YOUR GOAL.
Select, from the data, each line where "politiku" occurs.

◆ ◆ ◆ ◆

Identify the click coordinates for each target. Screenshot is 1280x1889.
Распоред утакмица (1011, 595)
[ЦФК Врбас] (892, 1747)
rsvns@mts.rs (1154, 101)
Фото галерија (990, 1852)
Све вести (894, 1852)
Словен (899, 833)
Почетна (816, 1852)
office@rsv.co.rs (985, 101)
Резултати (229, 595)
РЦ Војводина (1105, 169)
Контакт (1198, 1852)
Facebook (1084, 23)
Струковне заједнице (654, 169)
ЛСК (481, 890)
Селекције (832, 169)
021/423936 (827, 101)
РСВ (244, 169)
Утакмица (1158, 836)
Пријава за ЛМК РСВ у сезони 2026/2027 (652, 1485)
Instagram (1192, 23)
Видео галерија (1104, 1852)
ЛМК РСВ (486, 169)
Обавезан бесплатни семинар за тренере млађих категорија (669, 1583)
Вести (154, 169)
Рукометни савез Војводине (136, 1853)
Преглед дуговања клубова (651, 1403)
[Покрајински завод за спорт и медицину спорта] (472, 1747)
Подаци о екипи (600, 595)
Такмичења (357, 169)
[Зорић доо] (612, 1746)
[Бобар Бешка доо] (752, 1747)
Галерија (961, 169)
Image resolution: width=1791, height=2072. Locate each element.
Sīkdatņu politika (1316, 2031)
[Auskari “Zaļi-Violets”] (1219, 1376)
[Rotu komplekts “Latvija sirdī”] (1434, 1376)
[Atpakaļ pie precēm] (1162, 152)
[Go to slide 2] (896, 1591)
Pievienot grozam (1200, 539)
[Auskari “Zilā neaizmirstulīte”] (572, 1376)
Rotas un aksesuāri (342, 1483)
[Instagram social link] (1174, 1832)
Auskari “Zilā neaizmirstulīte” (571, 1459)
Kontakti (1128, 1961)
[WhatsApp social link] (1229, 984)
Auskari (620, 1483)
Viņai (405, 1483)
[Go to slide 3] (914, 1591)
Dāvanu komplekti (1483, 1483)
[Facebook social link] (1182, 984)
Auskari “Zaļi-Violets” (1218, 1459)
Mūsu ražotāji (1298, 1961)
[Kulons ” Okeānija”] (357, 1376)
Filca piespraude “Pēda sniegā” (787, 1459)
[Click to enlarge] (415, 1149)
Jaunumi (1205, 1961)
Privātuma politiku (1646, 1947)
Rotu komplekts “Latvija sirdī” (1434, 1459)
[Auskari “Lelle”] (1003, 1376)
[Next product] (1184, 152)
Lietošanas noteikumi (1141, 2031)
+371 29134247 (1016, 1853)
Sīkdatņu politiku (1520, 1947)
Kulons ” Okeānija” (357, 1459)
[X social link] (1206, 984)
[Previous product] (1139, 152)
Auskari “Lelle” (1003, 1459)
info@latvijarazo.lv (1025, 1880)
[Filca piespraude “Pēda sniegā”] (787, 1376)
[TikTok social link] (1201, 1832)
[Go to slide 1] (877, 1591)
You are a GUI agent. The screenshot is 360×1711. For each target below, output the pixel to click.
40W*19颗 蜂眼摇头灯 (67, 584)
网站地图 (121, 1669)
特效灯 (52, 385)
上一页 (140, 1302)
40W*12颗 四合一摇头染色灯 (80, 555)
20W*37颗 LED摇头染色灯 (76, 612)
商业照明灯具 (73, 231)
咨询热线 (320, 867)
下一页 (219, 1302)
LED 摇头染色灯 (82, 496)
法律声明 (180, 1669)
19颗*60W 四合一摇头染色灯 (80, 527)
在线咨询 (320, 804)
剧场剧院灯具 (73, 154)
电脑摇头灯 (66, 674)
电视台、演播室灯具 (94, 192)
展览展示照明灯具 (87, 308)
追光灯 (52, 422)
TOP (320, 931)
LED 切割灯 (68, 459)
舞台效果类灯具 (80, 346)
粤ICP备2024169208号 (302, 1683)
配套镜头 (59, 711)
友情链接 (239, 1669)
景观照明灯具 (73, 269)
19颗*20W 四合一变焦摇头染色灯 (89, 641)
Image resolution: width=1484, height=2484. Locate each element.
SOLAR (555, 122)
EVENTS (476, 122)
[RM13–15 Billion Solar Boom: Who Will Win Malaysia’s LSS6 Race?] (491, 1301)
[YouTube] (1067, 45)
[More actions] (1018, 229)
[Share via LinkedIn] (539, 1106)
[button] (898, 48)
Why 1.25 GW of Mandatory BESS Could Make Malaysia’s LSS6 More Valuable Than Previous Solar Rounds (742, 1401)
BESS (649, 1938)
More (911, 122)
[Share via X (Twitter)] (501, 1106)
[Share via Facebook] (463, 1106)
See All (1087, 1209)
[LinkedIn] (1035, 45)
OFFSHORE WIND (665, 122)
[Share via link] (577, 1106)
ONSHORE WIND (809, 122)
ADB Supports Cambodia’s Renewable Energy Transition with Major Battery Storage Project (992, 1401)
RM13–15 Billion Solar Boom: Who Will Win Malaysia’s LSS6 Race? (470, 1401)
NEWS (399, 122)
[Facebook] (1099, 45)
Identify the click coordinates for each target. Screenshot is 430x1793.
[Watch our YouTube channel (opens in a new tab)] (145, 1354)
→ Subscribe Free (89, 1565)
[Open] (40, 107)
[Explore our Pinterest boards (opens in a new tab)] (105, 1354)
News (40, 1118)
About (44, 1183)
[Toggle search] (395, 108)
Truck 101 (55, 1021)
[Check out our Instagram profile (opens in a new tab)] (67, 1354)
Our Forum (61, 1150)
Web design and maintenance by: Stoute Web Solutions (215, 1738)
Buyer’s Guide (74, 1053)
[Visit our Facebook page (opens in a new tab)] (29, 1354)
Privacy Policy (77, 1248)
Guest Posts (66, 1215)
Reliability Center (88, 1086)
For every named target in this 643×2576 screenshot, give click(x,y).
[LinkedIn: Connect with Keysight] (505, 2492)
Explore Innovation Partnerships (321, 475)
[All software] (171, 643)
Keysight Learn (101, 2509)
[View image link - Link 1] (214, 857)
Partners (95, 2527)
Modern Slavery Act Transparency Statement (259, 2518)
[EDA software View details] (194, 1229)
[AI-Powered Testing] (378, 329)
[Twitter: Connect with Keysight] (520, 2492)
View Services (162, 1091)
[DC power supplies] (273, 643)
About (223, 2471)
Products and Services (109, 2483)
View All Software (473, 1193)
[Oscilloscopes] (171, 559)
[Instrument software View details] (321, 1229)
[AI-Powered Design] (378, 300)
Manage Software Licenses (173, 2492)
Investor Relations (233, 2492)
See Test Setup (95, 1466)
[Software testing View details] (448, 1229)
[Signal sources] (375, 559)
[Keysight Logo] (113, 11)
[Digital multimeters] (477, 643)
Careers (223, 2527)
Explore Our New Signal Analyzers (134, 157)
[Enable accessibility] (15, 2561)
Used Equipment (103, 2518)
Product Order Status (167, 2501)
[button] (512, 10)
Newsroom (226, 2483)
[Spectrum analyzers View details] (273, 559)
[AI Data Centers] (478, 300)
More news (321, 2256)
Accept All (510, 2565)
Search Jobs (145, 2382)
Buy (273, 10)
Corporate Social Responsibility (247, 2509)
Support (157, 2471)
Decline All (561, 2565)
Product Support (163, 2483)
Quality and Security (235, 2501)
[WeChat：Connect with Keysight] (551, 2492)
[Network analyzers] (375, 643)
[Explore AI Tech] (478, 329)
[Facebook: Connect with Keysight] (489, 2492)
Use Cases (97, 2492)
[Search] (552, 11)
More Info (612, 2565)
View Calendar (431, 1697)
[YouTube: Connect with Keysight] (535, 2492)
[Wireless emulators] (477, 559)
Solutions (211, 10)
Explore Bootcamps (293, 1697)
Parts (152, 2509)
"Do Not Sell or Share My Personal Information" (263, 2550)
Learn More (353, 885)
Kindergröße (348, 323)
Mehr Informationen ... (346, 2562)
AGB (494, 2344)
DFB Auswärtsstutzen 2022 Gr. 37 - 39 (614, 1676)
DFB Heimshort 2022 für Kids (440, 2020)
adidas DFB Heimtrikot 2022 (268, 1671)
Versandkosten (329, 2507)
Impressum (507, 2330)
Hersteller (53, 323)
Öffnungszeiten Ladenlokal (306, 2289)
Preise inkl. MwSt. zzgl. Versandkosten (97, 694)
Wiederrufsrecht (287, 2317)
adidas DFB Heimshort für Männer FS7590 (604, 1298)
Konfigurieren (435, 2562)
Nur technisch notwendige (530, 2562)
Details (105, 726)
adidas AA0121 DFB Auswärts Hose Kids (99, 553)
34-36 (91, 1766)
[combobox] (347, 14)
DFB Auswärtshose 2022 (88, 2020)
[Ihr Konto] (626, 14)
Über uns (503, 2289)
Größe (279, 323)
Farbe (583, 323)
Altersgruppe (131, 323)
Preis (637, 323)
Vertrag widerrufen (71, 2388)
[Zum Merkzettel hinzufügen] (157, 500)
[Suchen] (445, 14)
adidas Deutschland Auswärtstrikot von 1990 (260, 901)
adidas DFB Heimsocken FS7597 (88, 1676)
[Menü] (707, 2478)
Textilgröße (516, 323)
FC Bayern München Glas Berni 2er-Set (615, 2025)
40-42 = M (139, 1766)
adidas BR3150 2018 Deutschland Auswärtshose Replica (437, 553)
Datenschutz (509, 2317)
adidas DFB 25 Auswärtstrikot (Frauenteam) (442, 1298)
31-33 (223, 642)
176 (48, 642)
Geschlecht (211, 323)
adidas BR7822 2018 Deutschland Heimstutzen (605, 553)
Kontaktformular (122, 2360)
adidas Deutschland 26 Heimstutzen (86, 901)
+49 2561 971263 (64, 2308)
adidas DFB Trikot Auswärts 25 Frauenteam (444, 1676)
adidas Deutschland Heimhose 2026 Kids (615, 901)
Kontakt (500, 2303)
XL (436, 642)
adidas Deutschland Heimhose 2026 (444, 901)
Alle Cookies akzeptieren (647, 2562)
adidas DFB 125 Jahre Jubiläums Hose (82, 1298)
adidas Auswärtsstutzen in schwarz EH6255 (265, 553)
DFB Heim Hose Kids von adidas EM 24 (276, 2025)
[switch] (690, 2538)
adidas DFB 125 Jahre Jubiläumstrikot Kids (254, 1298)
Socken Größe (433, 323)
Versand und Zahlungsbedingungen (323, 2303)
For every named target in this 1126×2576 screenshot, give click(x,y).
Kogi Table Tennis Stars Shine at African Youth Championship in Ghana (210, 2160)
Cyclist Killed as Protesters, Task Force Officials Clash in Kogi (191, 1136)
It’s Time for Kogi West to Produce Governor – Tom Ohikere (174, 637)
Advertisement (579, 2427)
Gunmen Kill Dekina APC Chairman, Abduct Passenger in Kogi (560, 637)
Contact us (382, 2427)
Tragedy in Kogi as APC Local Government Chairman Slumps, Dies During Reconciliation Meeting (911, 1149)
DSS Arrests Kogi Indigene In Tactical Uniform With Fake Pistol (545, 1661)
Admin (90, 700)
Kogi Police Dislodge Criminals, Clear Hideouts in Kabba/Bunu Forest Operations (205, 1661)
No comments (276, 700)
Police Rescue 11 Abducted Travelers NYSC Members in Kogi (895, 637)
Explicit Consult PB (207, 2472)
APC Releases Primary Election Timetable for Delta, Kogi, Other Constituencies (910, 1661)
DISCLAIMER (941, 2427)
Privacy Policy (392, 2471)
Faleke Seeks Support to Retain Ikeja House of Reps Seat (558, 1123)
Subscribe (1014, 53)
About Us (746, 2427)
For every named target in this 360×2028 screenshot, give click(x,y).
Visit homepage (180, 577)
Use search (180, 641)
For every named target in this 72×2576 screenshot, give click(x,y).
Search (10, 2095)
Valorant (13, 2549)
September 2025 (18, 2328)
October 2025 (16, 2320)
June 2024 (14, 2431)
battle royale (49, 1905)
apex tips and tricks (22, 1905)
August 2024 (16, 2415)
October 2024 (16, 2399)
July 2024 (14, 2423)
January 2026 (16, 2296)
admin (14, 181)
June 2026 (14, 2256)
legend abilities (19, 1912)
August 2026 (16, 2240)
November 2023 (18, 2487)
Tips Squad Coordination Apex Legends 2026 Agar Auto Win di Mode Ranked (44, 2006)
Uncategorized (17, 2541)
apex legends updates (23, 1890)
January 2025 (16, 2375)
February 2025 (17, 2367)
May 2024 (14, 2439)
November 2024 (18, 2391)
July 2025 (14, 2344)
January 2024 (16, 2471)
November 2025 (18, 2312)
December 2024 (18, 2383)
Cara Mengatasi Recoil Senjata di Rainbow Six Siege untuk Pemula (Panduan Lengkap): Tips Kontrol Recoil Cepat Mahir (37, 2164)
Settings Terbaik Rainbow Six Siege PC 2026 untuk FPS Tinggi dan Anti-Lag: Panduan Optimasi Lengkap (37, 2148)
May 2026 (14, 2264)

◆ ◆ ◆ ◆

YOUR RESPONSE.
Privātuma politiku (1646, 1947)
Sīkdatņu politiku (1520, 1947)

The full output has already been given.